Awesome
JSON Schema Profile
The goal of JSON Schema Profile is to augment the vocabulary of JSON Schema to represent properties of the data as opposed to focusing only on the structure.
Definitions
Bloom filter
This is a string which represents a serialized Bloom filter. Currently this is a Base64 encoded serialized value of the specific Bloom filter class used by JSONoid, but we plan to make this a more reusable format.
Bloom filters are useful to check if specific values were observed for a particular property without the need to store all the values.
Histogram
property | description |
---|
bins | An array of two-element arrays where the first element is the mean of the bin and the second is the number of elements in the bin |
hasExtremeValues | A Boolean indicating whether the histogram contains values which cannot be represented in the given bounds.
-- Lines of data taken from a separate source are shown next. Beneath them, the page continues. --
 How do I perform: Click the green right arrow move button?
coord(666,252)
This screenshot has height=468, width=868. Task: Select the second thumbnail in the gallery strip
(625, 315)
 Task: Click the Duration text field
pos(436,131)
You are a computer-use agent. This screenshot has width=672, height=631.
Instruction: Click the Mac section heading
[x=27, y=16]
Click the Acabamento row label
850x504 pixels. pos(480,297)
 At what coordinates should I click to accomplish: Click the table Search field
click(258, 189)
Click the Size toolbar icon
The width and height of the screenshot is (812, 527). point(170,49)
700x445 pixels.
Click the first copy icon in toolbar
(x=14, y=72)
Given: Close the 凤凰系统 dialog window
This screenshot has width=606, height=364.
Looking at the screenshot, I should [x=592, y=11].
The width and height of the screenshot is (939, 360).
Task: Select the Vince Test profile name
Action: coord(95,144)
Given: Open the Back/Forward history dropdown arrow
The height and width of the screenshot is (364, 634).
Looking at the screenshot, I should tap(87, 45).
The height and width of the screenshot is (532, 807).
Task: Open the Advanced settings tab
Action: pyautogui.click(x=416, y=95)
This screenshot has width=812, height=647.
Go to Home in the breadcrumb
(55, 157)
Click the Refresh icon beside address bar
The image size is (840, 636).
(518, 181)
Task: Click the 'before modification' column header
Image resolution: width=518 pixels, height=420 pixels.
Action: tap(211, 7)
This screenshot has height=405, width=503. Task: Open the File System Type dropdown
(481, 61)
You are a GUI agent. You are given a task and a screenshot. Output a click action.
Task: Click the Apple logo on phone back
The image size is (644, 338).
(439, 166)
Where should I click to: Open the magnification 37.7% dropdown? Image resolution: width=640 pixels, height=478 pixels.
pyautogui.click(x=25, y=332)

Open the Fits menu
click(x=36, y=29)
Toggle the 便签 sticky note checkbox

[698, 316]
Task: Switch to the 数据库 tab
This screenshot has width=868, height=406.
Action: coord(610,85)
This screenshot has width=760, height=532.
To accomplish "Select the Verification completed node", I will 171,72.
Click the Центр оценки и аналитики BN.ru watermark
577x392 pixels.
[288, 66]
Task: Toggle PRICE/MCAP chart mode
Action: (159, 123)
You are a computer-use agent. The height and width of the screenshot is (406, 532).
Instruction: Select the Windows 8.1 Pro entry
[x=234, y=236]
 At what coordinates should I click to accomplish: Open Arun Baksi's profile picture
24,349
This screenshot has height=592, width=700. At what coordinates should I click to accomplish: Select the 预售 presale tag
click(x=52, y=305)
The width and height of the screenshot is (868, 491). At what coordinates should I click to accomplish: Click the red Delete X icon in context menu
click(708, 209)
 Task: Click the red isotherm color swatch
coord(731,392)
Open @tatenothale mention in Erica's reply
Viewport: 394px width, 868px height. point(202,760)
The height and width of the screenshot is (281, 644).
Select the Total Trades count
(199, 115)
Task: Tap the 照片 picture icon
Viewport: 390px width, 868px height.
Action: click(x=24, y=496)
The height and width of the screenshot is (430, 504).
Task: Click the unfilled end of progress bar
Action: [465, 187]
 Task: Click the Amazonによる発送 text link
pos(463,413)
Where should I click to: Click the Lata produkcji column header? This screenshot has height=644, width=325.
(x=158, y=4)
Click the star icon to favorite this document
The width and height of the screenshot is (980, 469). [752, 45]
This usually only occurs for extremely large absolute values and is rarely observed in practice |
Statistics
property | description |
---|
variance | The variance of all values of this property |
stdev | The standard deviation of all values of this property |
skewness | The skewness of all values of this property |
kurtosis | The kurtosis of all values of this property |
Arrays
property | description |
---|
lengthHistogram | A histogram of array lengths |
Booleans
property | description |
---|
pctTrue | Percentage of the Boolean values which are true |
Integers
property | description |
---|
bloomFilter | A Bloom filter of integer values |
distinctValues | An estimate of the number of distinct values (cardinality) of this property |
histogram | A histogram of integer values |
statistics | A set of statistics of integer values |
Numbers
property | description |
---|
bloomFilter | A Bloom filter of number values |
distinctValues | An estimate of the number of distinct values (cardinality) of this property |
histogram | A histogram of number values |
statistics | A set of statistics of number values |
Objects
property | description |
---|
fieldPresence | An object where the value represents the percentage of the time the corresponding key appears |
Strings
property | description |
---|
bloomFilter | A Bloom filter of string values |
distinctValues | An estimate of the number of distinct values (cardinality) of this property |
lengthHistogram | A histogram of string lengths |